Search code examples
javatomcatencodingnormalize

Encoding artefacts when normalizing a String in Java


My website allows its users to upload a file on a remote server. To avoid trouble with filenames on the server, I want to apply a simple rule to name the uploaded files on the server:

  1. replace all accented letters (à, é, è etc.) by their unaccented equivalent (ie a, e, e in our example)
  2. replace all special characters by a underscore
  3. lowercase the whole thing

My code looks like

protected String serverFilename(String localFilename) {
    if (localFilename == null || localFilename.length() == 0) {
        throw new IllegalArgumentException("Invalid filename for upload (localFilename=" + localFilename + ")");
    }

    String result = Normalizer.normalize(localFilename, Normalizer.Form.NFD).replaceAll("\\p{InCombiningDiacriticalMarks}+", "").replaceAll("[^a-zA-Z0-9.]", "_").toLowerCase();
    LOG.debug("filename " + localFilename + " returns: " + result);
    return result;
}

This unit test runs just fine:

assertEquals("capture_d_ecran_2012_08_02_a_12.45.29.png", uploader.serverFilename("Capture d’écran 2012-08-02 à 12.45.29.png"));

But in real action, ie in Tomcat 6 running locally on a Mac Server, when a file with a similar filename, I get a filename called 'capture_d_ao__cran_2012_07_10____10.22.01.png':

filename Capture d’écran 2012-07-10 à 10.22.01.png returns: capture_d_ao__cran_2012_07_10____10.22.01.png

I guess there's some sort of mis-encoding somewhere but I don't have any idea where. Any tips on how i can fix this?

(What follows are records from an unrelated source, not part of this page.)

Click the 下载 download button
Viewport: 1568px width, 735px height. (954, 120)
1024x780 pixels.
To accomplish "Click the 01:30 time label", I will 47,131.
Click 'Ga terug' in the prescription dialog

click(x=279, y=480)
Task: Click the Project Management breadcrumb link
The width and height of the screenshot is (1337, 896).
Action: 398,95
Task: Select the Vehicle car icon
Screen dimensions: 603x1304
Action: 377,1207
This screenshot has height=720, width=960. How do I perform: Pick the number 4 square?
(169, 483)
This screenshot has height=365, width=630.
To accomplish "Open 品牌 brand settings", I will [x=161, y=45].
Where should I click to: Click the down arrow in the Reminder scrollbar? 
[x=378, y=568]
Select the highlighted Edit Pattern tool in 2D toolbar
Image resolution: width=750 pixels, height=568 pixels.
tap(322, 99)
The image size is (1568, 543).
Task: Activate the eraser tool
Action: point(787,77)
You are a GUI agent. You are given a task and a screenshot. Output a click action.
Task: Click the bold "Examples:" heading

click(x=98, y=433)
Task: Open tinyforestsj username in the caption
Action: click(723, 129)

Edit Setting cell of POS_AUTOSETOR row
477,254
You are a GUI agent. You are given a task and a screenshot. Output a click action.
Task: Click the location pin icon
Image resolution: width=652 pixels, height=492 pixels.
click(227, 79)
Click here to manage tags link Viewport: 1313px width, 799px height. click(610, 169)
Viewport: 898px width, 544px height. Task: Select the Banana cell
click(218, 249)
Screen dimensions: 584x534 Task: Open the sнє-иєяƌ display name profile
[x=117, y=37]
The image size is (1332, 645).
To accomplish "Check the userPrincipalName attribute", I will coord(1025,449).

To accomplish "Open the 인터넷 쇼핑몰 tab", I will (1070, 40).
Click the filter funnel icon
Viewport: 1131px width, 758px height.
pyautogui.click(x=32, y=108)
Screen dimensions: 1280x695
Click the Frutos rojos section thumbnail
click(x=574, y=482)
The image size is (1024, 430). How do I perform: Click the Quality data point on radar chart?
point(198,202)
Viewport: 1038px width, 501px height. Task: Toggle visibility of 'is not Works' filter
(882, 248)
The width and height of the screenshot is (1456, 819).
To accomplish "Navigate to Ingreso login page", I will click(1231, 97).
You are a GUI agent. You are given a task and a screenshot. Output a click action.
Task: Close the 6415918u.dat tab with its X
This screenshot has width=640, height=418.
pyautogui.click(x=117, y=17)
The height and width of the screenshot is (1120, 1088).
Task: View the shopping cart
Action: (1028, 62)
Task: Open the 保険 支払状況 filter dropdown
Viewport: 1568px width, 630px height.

UPDATE: both the Java source file and the HTML responsible for uploading the file are UTF-8 encoded.


Solution

  • I'm guessing that the Java source files are saved with a different encoding (the default on Macs tends to be MacRoman, but you should always use UTF-8 everywhere) than the HTTP request encoding.

    Copypasta'd at OP's request.